I thought of three reasonable similarity measures. The first is the mean squared difference between the two gamma vectors. This is basically finding the distance between the two vectors. However, I did not like this metric because it was not very applied to the situation at hand. For topic modelling, we would say that two articles are similar if their most dominant topics are the same. We really only care about the first few topics and whether they are the same. So I created a function that finds the most frequent topics for each document and counts the number of times that documents share the same topic ordering. This function takes as an input the number of topics to consider. A possible limitation to this function is that one document could be about topics (x, y, z, w) and another topic could be about topics (y, x, w, z). In this case, since the ordering is not the same, the similarity would be zero, when they are actually pretty similar. So I implemented a third function which counts the number of shared elements in the first numTopics topics.

In [92]:
sims1 = list()
sims2 = list()
sims3 = list()
numTopics = 5
for i in range(gamma.shape[0] - 1):
    for j in range(i + 1, gamma.shape[0]):
        dissimilarity1 = dissimilarityMeasure1(gamma[i,:], gamma[j,:])
        sims1.append(((i, j), dissimilarity1))
        
        similarity2 = similarityMeasure2(gamma[i,:], gamma[j,:], numTopics)
        sims2.append(((i, j), similarity2))
        
        similarity3 = similarityMeasure3(gamma[i,:], gamma[j,:], numTopics)
        sims3.append(((i, j), similarity3))

In [93]:
sortedSims1 = sorted(sims1, key = lambda x: x[1])

In [94]:
sortedSims1[:10]

[((21, 41), 1.42169254200624e-05),
 ((45, 54), 5.1155307506474481e-05),
 ((38, 41), 6.7973755100412069e-05),
 ((13, 18), 7.2102855477063085e-05),
 ((34, 43), 7.3031609083422031e-05),
 ((5, 6), 7.7191820126762807e-05),
 ((4, 7), 7.9513372284489541e-05),
 ((21, 38), 8.2410789157424635e-05),
 ((35, 36), 8.2975321870201632e-05),
 ((25, 26), 8.5836526889308682e-05)]

In [95]:
sortedSims2 = sorted(sims2, key = lambda x: x[1], reverse=True)

In [96]:
sortedSims2[:10]

[((12, 16), 0.8),
 ((21, 41), 0.8),
 ((33, 43), 0.8),
 ((47, 55), 0.8),
 ((5, 6), 0.6),
 ((9, 11), 0.6),
 ((12, 13), 0.6),
 ((12, 14), 0.6),
 ((12, 18), 0.6),
 ((13, 14), 0.6)]

In [97]:
sortedSims3 = sorted(sims3, key = lambda x: x[1], reverse=True)

In [98]:
sortedSims3[:10]

[((32, 34), 1.0),
 ((38, 41), 1.0),
 ((45, 54), 1.0),
 ((51, 55), 1.0),
 ((0, 1), 0.8),
 ((1, 9), 0.8),
 ((4, 7), 0.8),
 ((5, 6), 0.8),
 ((7, 8), 0.8),
 ((9, 10), 0.8)]

I would expect that the first two metrics are fairly similar.
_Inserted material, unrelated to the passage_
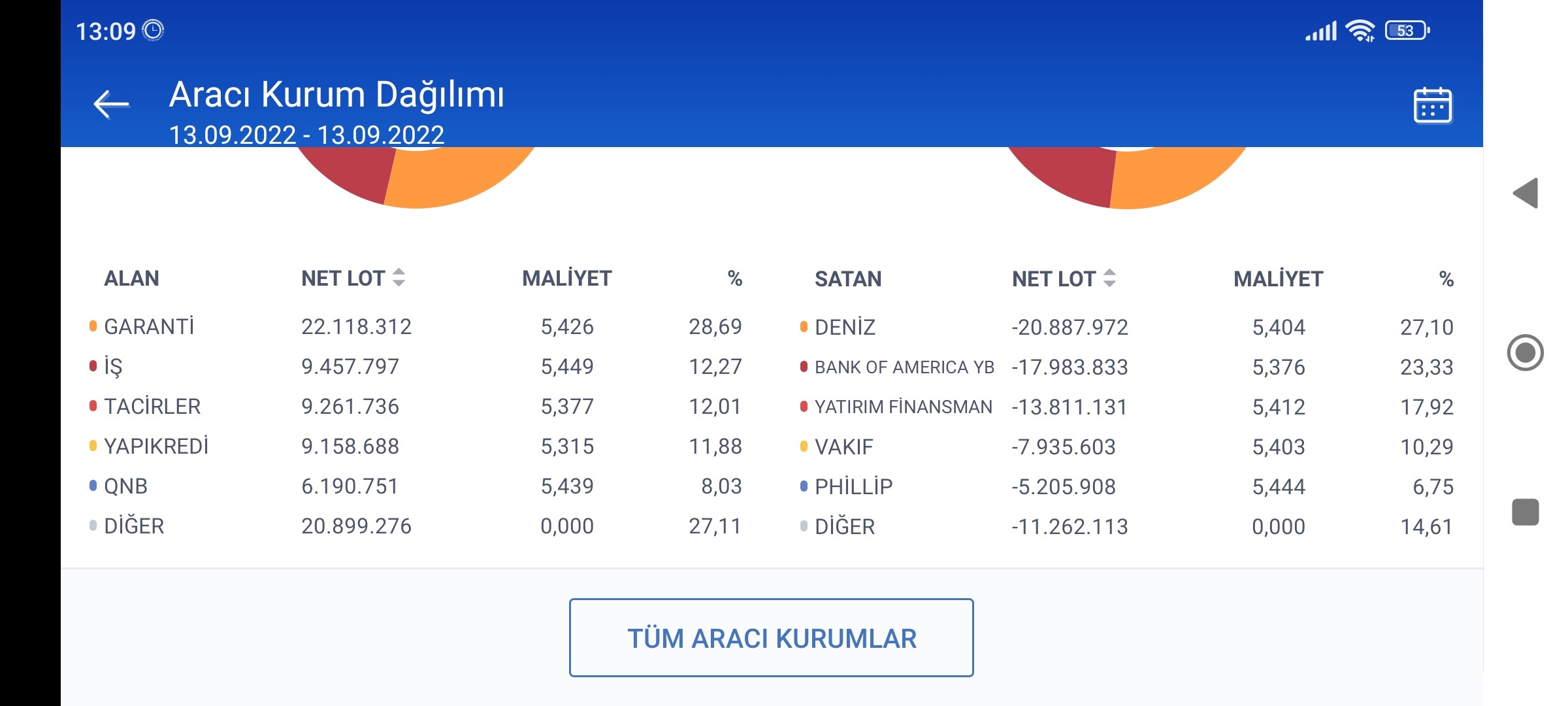Tap the battery indicator icon
This screenshot has height=706, width=1568.
(x=1407, y=31)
If a document shares the same ordering of its most frequent topics, the values for those topic proportions are also pretty similar. This intuition is confirmed by noticing that a good number of document pairs are shared by the first two metrics. However, I have a feeling that the third metric to result in documents that are the most similar. I chose to look at the first 5 topics because it was the smallest number that didn't result in the top ten pairs to have perfect scores.
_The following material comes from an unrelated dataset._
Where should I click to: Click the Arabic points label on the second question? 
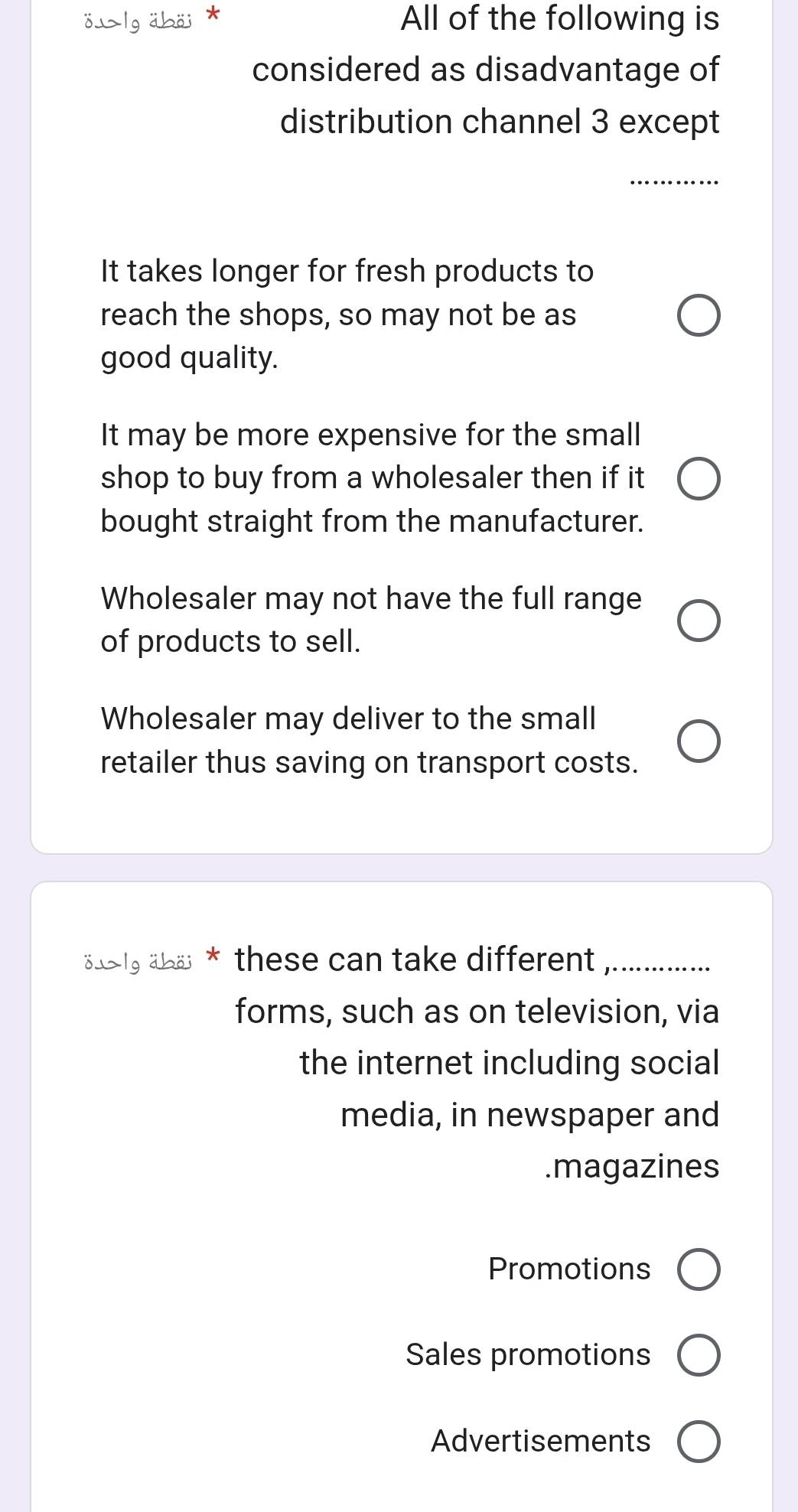click(138, 961)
I compared articles 21 and 41. I found that both articles were nonsense little blurbs. I don't know if I didn't process the text correctly. But I am glad that these were found to be similar. I also compared articles 5 and 6. These articles are both about swimming and the olympics. So it makes sense that they would have high similarity scores. Lastly, I compared articles 32 and 34. These songs were both about british pop music. It's hard to tell which of my metrics is the best without a very thorough examination of each of the articles. But it seems like they all did a good job.